Cyber Incident Victim: Aoyuan Healthy Life Group

On or around September 28, 2022, the PT_Moisha ransomware group publicly claimed responsibility for a cyberattack targeting Aoyuan Healthy Life Group, a subsidiary of China Aoyuan Group. The Hong Kong-based victim entity maintained operational offices in Sydney, Toronto, and Vancouver, forming part of a larger Chinese conglomerate founded in 1996 and listed on the Hong Kong Stock Exchange since 2007. PT_Moisha, identifying itself as an established group despite being newly recognized by researchers, infiltrated Aoyuan Healthy Life Group’s computer networks and exfiltrated approximately 200 gigabytes of documents. The attackers established contact with cybersecurity researchers via the qTox encrypted messaging platform to disclose their involvement.

PT_Moisha provided researchers with a 90-file sample totaling 200 megabytes as proof of the compromise, representing a fraction of the stolen data.

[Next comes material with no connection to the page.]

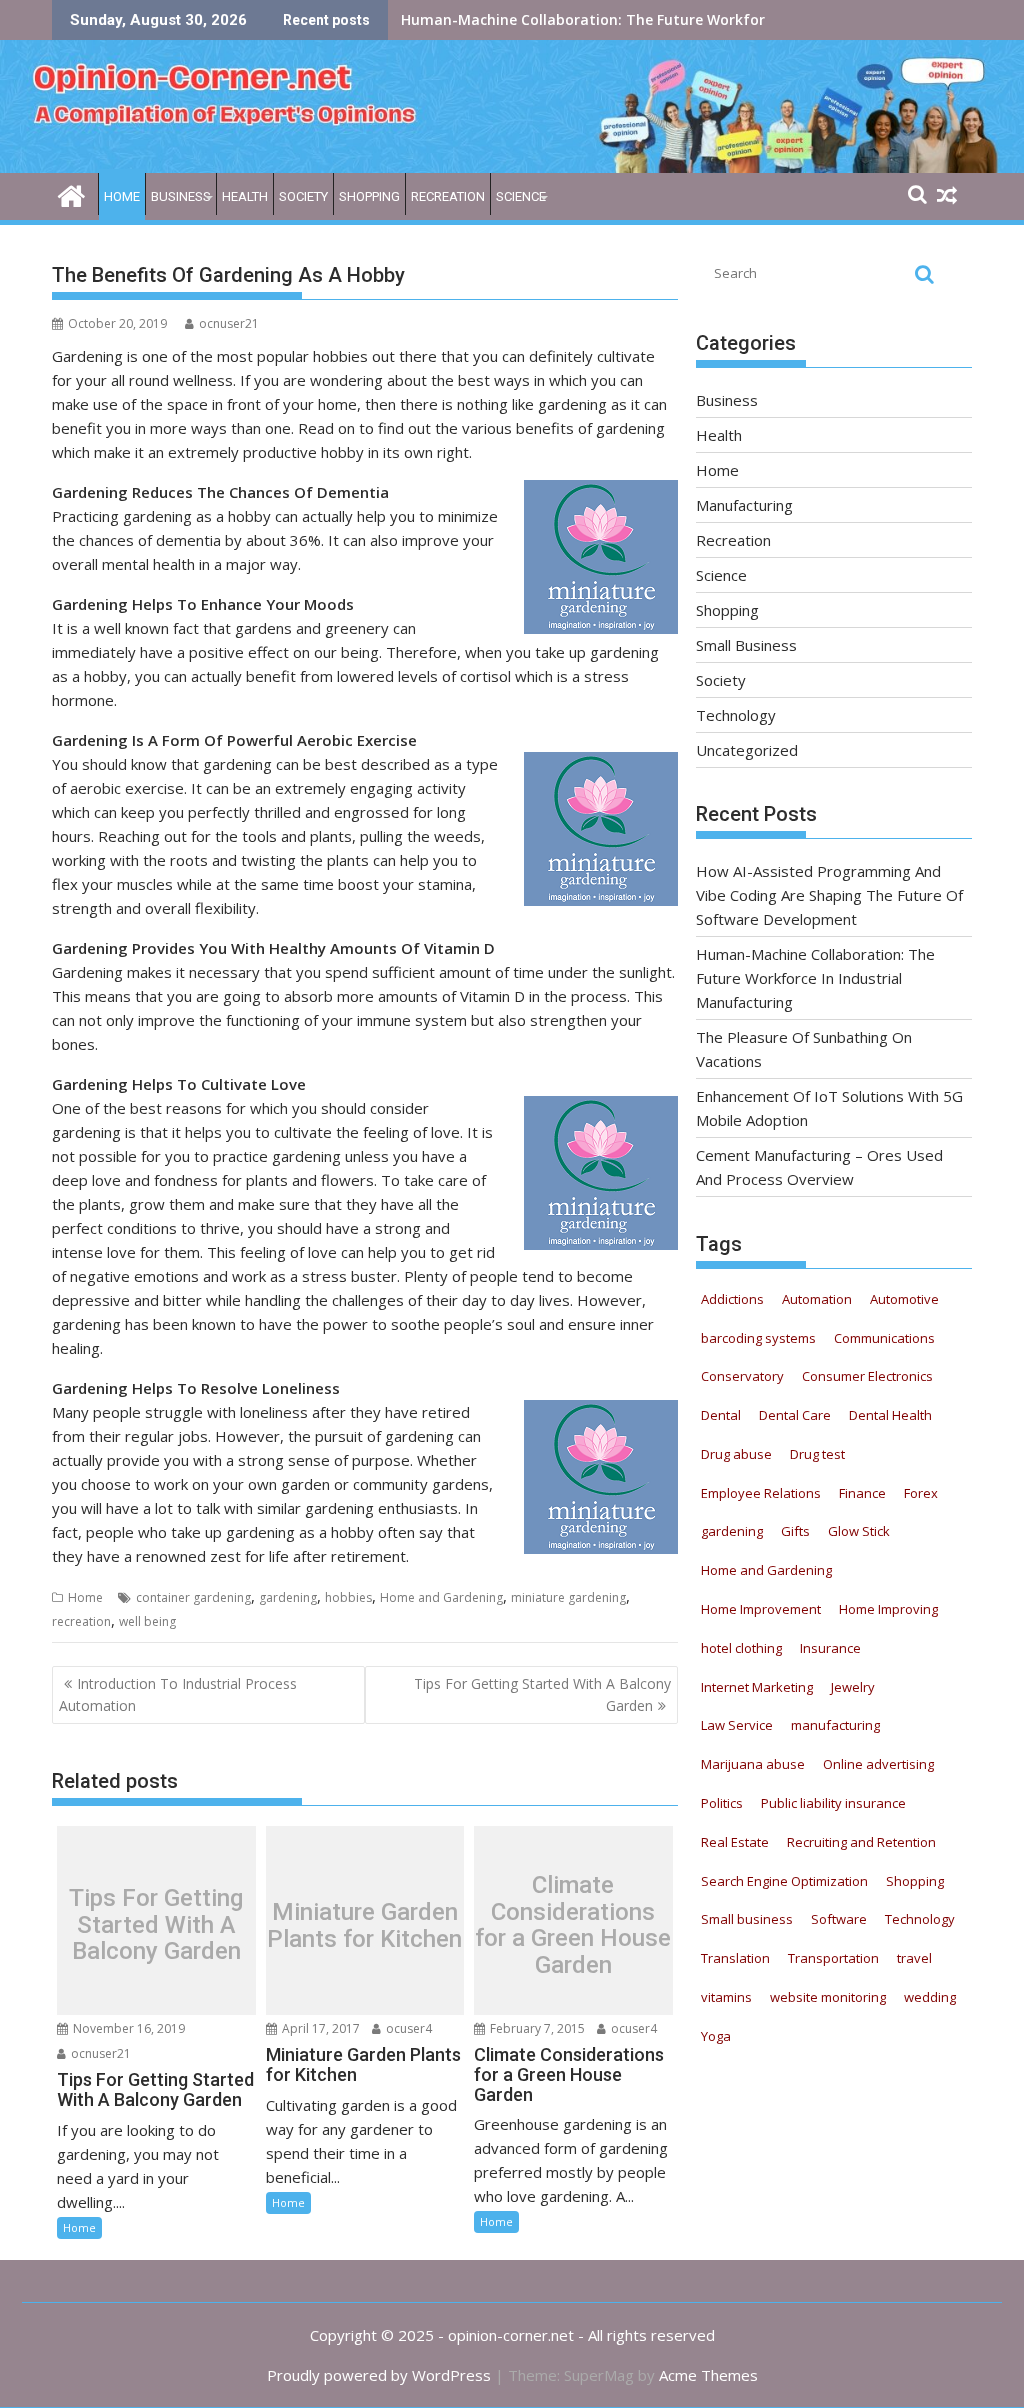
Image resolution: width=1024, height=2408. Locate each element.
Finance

The exfiltrated documents reportedly included corporate records, though specific file types or sensitive data categories were not detailed in the disclosed sample. The ransomware group maintained possession of the full 200 GB dataset at the time of disclosure, implying ongoing leverage for potential extortion or secondary distribution. No explicit ransom demands or payment conditions were referenced in the initial outreach. China Aoyuan Group’s corporate structure, including its Cayman Islands registration, was highlighted in connection with the incident, though the breach appeared confined to the Healthy Life Group subsidiary. The attack’s operational impacts—including potential disruptions to business functions, financial losses, or containment measures—were not described in available disclosures.